Gibson sold out in the 1880s, but the railway itself was fairly successful. It ended up leasing the St Andrews & Quebec Railroad (which ran from St Andrews to Richmond Corner). It also bought the Western Extension of the European & North American from Vanceboro to Saint John

This growing rail network drew the attention of the Canadian Pacific. The CPR wanted a route to the ice free port of Saint John and the NB Railroad was a perfect fit. They leased the entire NB Railroad for 990 years in 1890.

While the railroad was leased to the CPR, the company retained ownership of all that land. They leased it to various mills around the province. One leaseholder, JD Irving Ltd, saw the value in the land owned by the railroad holding company. They negotiated a deal to buy it out.

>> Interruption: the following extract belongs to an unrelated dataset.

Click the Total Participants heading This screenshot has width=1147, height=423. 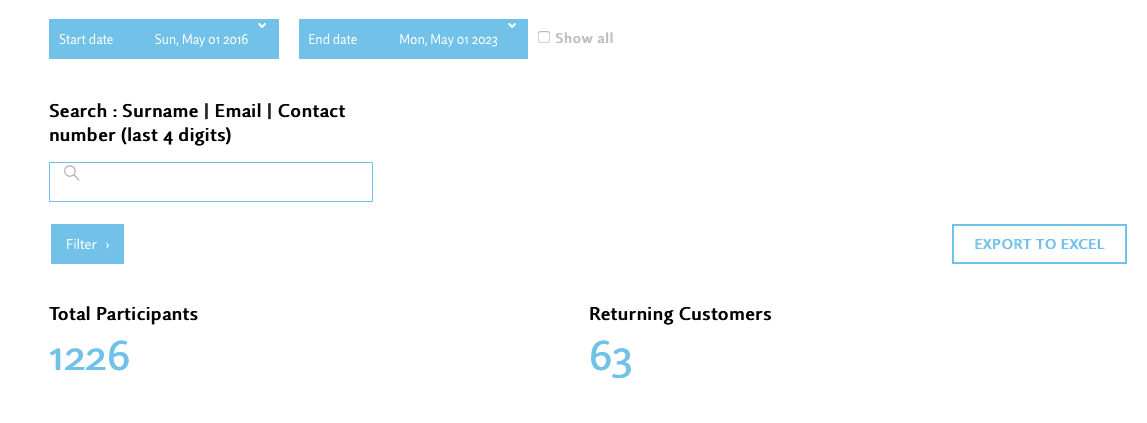pos(124,314)
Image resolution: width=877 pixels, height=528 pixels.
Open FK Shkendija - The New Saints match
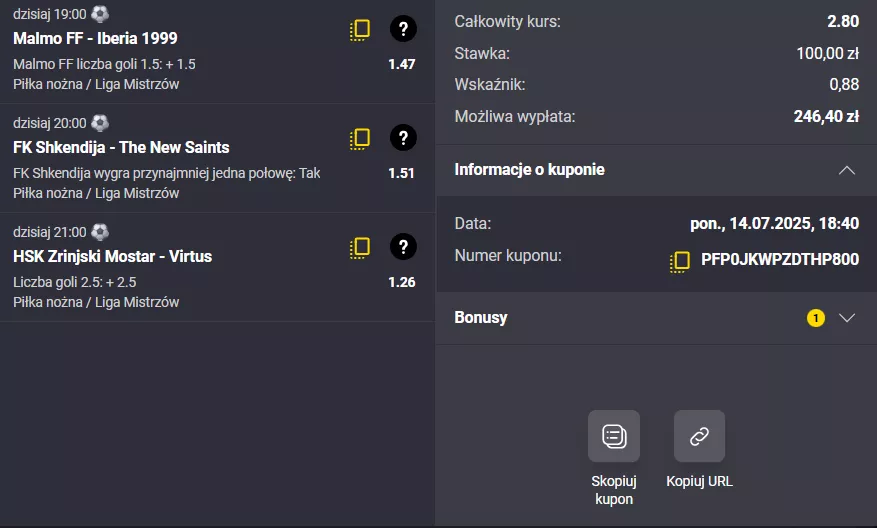tap(121, 147)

The CPR continued to lease the railway while JD Irving now owned outright the land and the railroad right of way.

JD Irving then bought out another holding company, the New Brunswick and Canada Railway and Land Company.

This company held the land grants of the old St Andrews & Quebec Railroad, over 1.6 million acres across Western New Brunswick. The British owners of the holding company sold pieces of land to various mills before selling the remaining 700,000 acres to JD Irving in 1945.

Flash forward again another 80 years and these lands are at the centre of the Wolastoqey Nation land claims. These First Nations claim that the province had no right to give away that land 150 years ago.

cbc.ca/amp/1.6267718

The CPR shut down operations in New Brunswick in the early 1990s. The tracks of the old New Brunswick Railway were ripped up. In Fredericton you can still walk the old route from the Walking Bridge across the Northside out to Douglas.

Outside Fredericton the abandoned right of way becomes the NB Trail. It’s a relic of our railroading past.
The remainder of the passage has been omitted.